Budget Landry: La colère gronde chez les familles
Parution dans La Presse & Le Soleil | Édition du 21 mars 2000
Parution dans Le Droit | Édition du 31 mars 2000
Québec, le 16 mars 2000 – Sur un total de 2,7 milliards à la santé, le gouvernement accorde 8 millions en santé mentale, soit 0,3% du budget global. Quels mots pour décrire une telle décision? Erreur, fourvoiement, non-sens ou irresponsabilité? Au fil du temps, le vocable nous manque pour faire comprendre au gouvernement qu’il faut investir massivement dans les services de santé mentale.
Aujourd’hui, les familles n’éprouvent pas de déception, elles éprouvent de la colère. Les 8000 personnes qui sont membres de nos 46 associations et qui, jour après jour, appuient, accompagnent, soutiennent et hébergent une personne atteinte de maladie mentale ont vraiment l’impression que le gouvernement vient de les laisser tomber et essaie encore une fois de les berner.
Consultations à droite et à gauche, orientations pour la transformation des services de santé mentale, plan d’action, groupe d’appui qui sillonne présentement le Québec pour mobiliser les partenaires, et quoi encore? Les représentants des familles sont toujours là et ce, à tous les niveaux. Ils sont là pour répondre et participer aux consultations politiques mais sont surtout là sur le terrain, dans leur maison à supporter la déresponsabilisation du gouvernement.
Le portrait est pourtant assez éloquent puisque d’année en année nous répétons et revendiquons inlassablement les mêmes requêtes. À la lumière des décisions qui sont prises par nos décideurs, il y a lieu de croire que l’on nous entend mais que personne n’écoute puisque l’État continue à surresponsabiliser les membres de l’entourage pour le maintien de la personne atteinte dans la communauté.
Scandale silencieux et pernicieux. Il semble inutile d’investir en santé mentale puisque le gouvernement prend pour acquis que les familles vont absorber les impacts des fermetures de lits en psychiatrie, qu’elles vont héberger, supporter et arrondir les fins de mois de leur proche. Inutile d’investir puisque les familles sont tolérantes, aimantes et supportantes!! Non mais, dans quelle société vivons-nous? Sommes-nous à l’ère de la déshumanisation? L’ère où la détresse humaine ne nous atteint plus? Si oui, l’heure est grave…
Que fait notre gouvernement pour sensibiliser l’opinion publique devant le torrent de préjugés reliés à la maladie mentale? Au fil des ans, quel pourcentage des budgets en santé et services sociaux est affecté à la santé mentale? Quel est l’ampleur des mesures qui sont prises pour faciliter la réinsertion sociale et le maintien des usagers dans notre société? En plus de les exploiter à outrance, combien d’argent le gouvernement investit-il pour offrir des services de soutien aux membres de l’entourage pour qu’ils puissent bénéficier d’information, d’aide et accompagnement, d’écoute téléphonique, de formation, de groupes d’entraide et de répit-dépannage? La réponse à toutes ces questions est la même: peu, beaucoup trop peu…
Alors, quand la ministre Pauline Marois nous dit: « Les parents et les amis sont ces fameux aidants naturels sans lesquels aucune intervention ne peut vraiment réussir (…) il nous apparaît essentiel de soutenir les parents et les amis qui acceptent de s’engager dans une relation d’aide en milieu familial (…) les familles peuvent être assurées que le ministère de la Santé et des Services sociaux les considère comme de précieux partenaires… » Aujourd’hui, jusqu’à quel point peut-on encore croire ces beaux discours?
8 millions pour l’année 2000-2001! Seulement pour répondre aux besoins des membres de l’entourage, pour arriver à combler le manque à gagner des 46 associations qui leur viennent en aide, il nous faut 6,4 millions de dollars.

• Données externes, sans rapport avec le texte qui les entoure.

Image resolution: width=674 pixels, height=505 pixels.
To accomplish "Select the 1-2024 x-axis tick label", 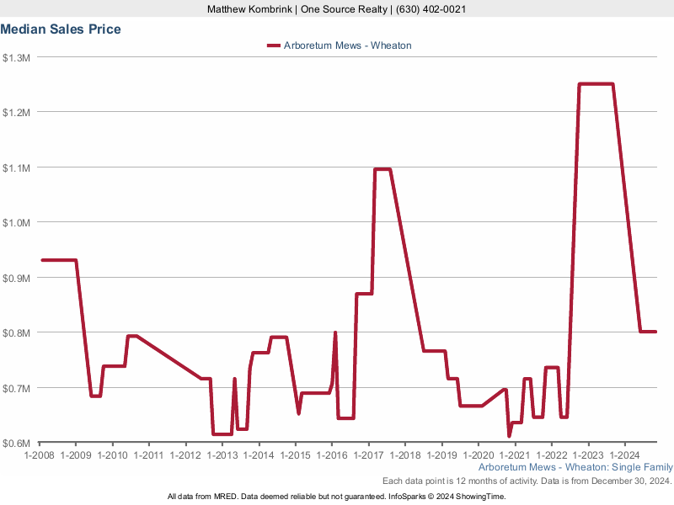I will (x=624, y=455).
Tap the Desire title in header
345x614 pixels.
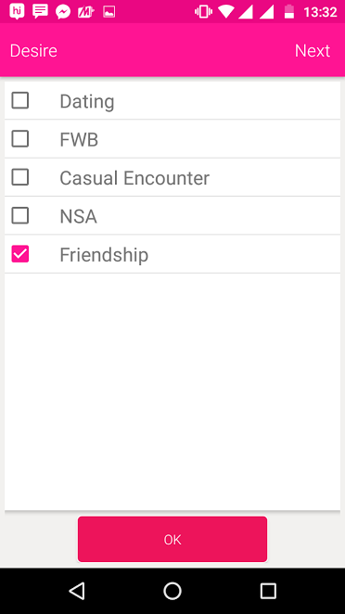(x=33, y=50)
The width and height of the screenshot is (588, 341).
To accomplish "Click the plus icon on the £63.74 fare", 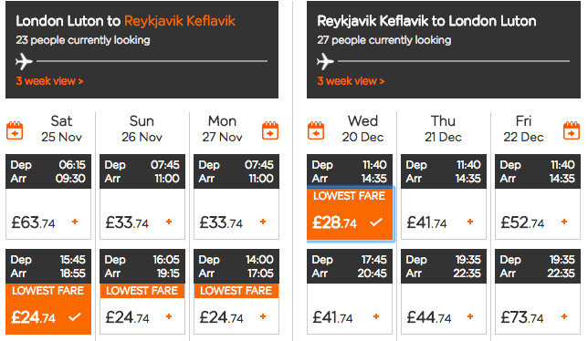I will [x=75, y=222].
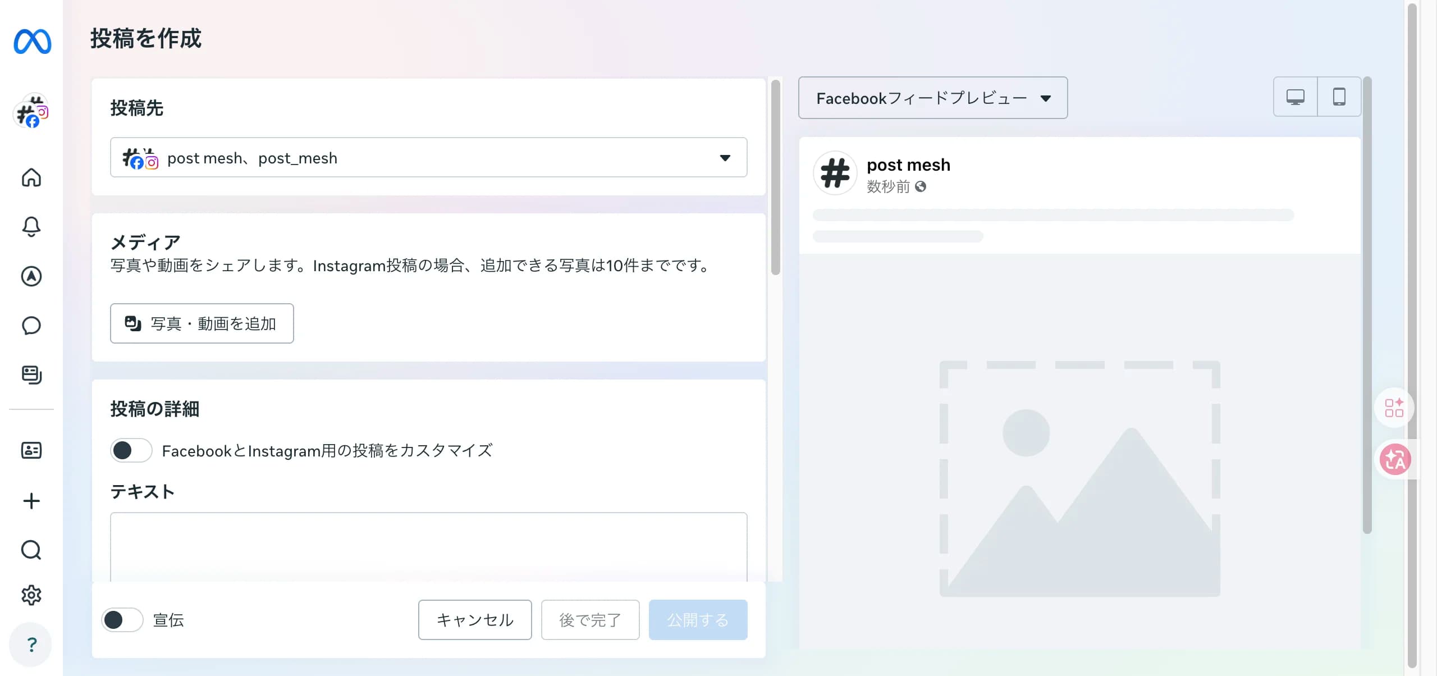Open the Facebookフィードプレビュー dropdown
This screenshot has height=676, width=1437.
(x=932, y=98)
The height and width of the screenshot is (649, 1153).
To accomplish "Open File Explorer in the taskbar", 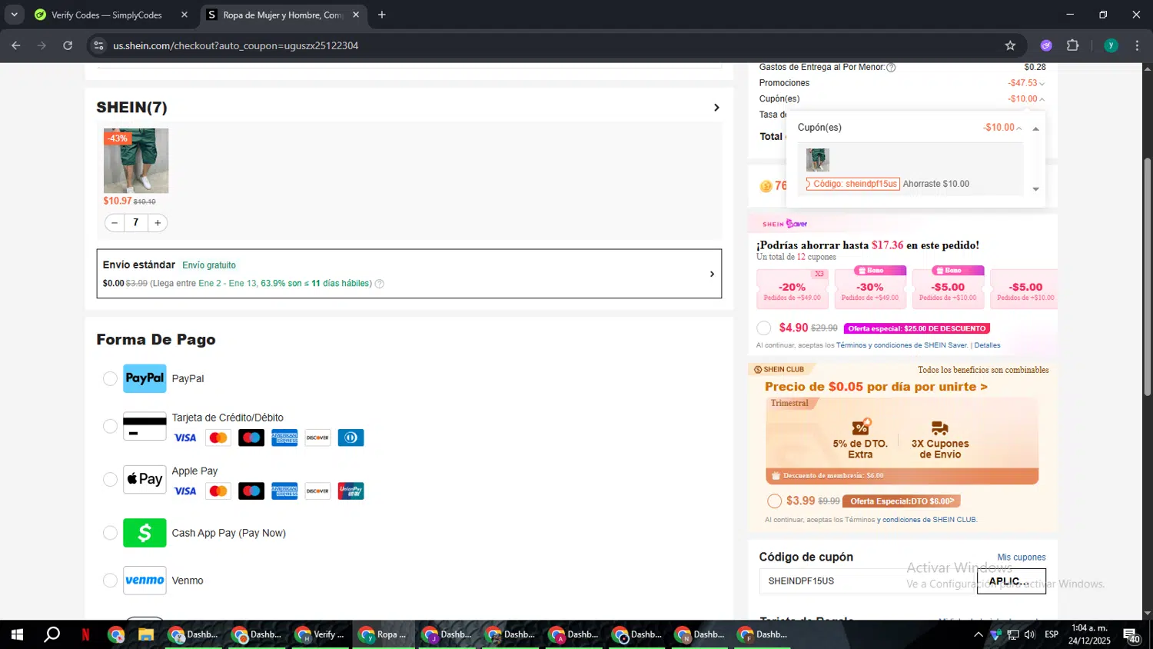I will pyautogui.click(x=146, y=634).
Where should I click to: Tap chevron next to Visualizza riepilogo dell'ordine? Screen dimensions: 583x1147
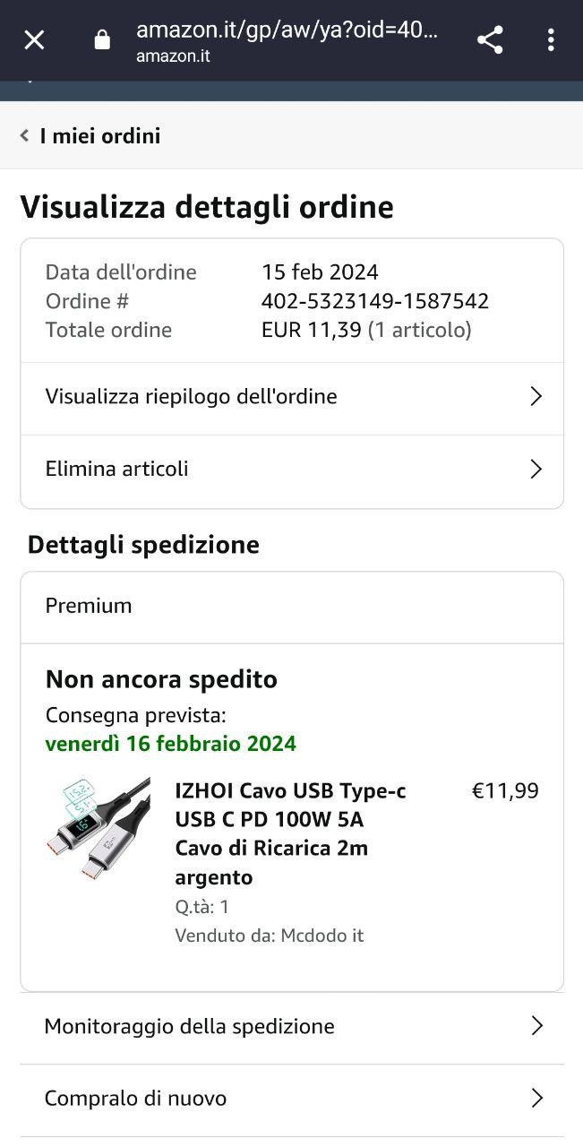pyautogui.click(x=536, y=396)
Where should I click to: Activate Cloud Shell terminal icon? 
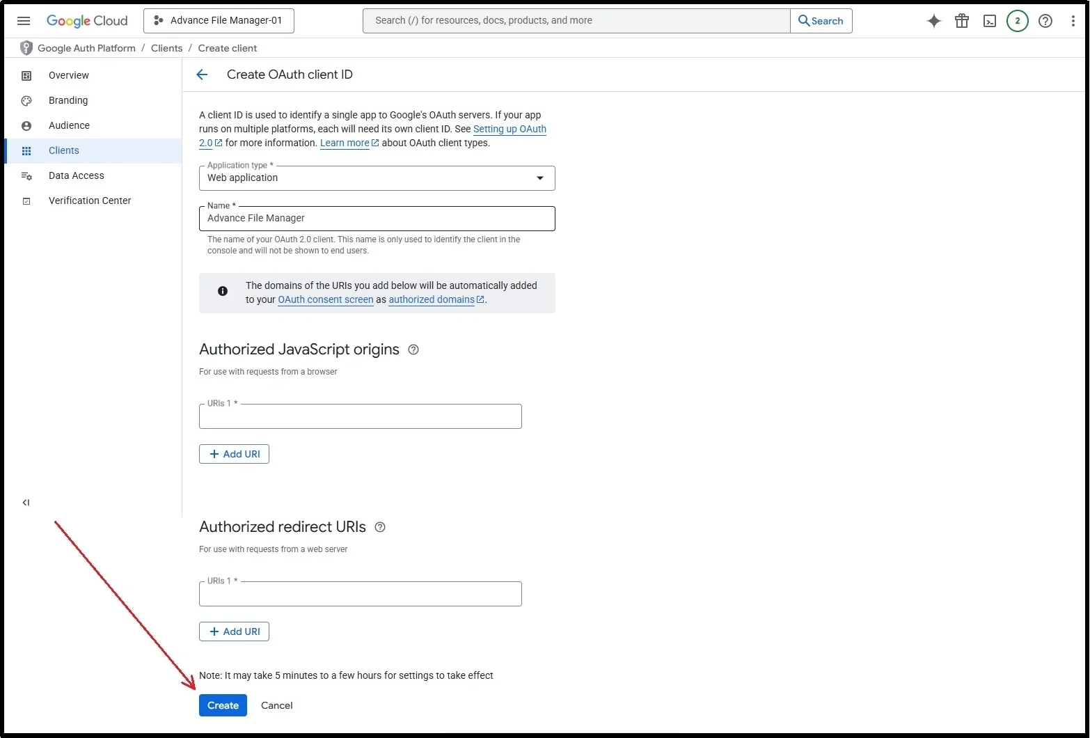tap(990, 21)
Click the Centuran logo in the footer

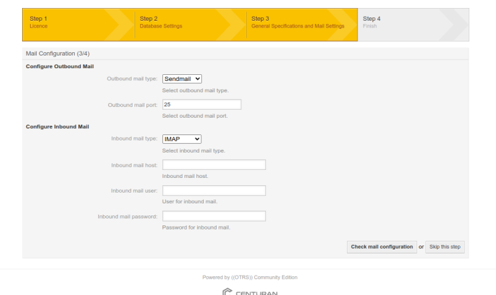click(x=249, y=292)
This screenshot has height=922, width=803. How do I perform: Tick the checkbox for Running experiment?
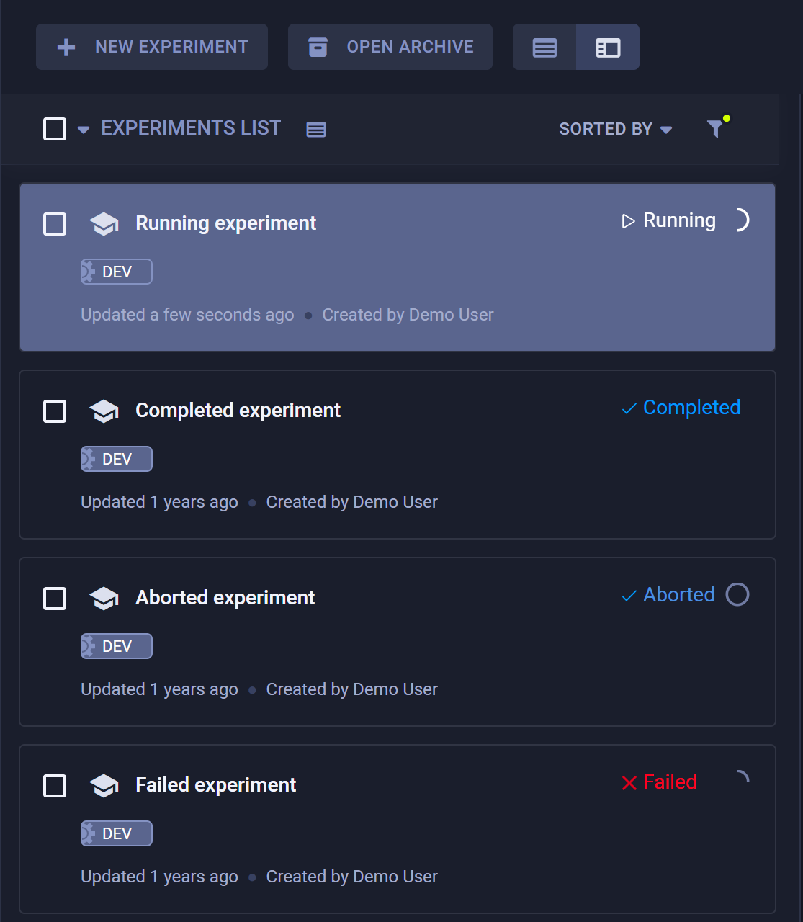click(54, 223)
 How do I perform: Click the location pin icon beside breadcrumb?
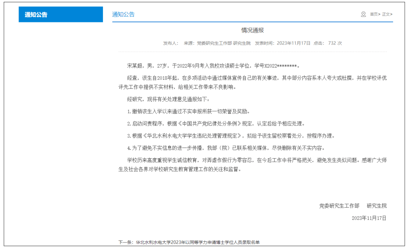tap(363, 14)
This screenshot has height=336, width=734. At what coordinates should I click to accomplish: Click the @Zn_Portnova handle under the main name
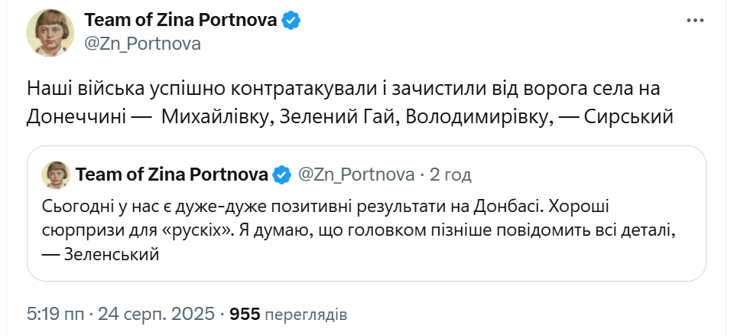(x=141, y=44)
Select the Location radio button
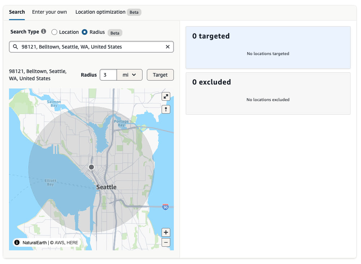The image size is (361, 264). [x=54, y=32]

Alors, que peut-on prévoir dans les prochains mois? Encore une fois, opération saupoudrage! Chacun essayant de soutirer quelques dollars ici et là où encore une fois il est à miser que le réseau communautaire sortira grand perdant…
Maintenant, Monsieur Landry et Madame Marois, avez-vous encore l’impression d’avoir bien fait vos devoirs?